Justice Gorsuch raised Deputy United States Solicitor General’s point that when discussing comity, the Court should be hesitant to address questions better reserved for the political branches. Counsel for Respondent Luxshare Ltd. responded that these concerns can be addressed within the structure of the statute and in respect of a potential amendment to the statute. Justices Gorsuch and Breyer asked why the judiciary should be tasked with creating factors to limit the reach of Section 1782 instead of Congress.
Counsel for Respondent Luxshare Ltd. responded that there was no need for factors, and that instead the high court should instead apply the "most natural meaning of the two words [foreign tribunal]." Counsel for Respondent Luxshare Ltd. also pointed to Section 5 of the 1964 statute, arguing that when Congress wanted to mean "foreign governmental" it did so in that section. He also noted that the absence of commentary one way or another on whether the statute applies to foreign commercial tribunals does not mean that there was an understanding that it did not apply to those tribunals.

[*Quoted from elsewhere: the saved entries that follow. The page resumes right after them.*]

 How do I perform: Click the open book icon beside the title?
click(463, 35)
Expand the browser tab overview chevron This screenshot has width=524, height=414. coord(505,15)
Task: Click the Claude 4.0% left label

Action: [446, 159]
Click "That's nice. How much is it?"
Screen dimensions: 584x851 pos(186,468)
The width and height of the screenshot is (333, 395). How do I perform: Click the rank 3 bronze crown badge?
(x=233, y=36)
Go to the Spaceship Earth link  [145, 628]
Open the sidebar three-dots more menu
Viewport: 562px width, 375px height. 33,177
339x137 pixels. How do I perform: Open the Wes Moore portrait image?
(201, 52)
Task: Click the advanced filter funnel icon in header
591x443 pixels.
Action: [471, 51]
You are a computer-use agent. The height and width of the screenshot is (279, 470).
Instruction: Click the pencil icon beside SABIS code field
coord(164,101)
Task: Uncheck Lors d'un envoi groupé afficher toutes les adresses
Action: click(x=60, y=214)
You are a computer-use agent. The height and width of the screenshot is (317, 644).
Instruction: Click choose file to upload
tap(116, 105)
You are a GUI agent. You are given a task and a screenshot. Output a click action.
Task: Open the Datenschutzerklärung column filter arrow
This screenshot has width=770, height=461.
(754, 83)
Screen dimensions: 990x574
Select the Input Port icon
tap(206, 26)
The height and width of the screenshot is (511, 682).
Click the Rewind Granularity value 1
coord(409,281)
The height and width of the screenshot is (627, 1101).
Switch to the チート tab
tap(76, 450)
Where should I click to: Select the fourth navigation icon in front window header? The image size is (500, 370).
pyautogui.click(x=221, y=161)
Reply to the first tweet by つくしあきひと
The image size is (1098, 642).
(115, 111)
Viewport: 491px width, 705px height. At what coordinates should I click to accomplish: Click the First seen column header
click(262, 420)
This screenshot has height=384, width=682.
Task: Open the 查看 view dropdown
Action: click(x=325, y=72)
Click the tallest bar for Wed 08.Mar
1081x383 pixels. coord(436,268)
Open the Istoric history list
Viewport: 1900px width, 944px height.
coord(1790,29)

Counsel for Respondent, The Fund for Protection of Investors' Rights in Foreign States, first emphasized that the Senate and House Reports to Section 1782 both referenced the German Mixed Claims Commission, which itself was a foreign arbitral tribunal.'
The Justices focused mainly on the foreign policy impacts of both Respondents' positions. Counsel for Respondent, The Fund for Protection of Investors' Rights in Foreign States, pointed out that a number of sovereigns have invoked Section 1782 in the context of Bilateral Investment Treaty disputes, so comity should be of no issue.
Justices Sotomayor and Gorsuch pressed Counsel for Respondent, The Fund for Protection of Investors' Rights in Foreign States, on the other side's position that there is a distinction between treaties that create arbitration mechanisms and those that leave it to investors. Counsel for Respondent, The Fund for Protection of Investors’ Rights in Foreign States, stated that the distinction is without merit because even under Bilateral Investment Treaties, the arbitral tribunal is ultimately asking whether the parties breached their obligations to another sovereign, not the private individual to the investor treaty. The promises, noted Counsel for Respondent, The Fund for Protection of Investors' Rights in Foreign States, in either type of treaty are ultimately made to sovereigns, not private individuals.
The cases are ZF Automotive US Inc. et al. v. Luxshare Ltd., case number 21-401, and AlixPartners LLP et al. v. The Fund for Protection of Investors' Rights in Foreign States, case number 21-518, in the USSupreme Court. A copy of the transcript of the oral argument is available here: https://www.supremecourt.gov/oral_arguments/argument_transcripts/2021/21-401_9ol1.pdf.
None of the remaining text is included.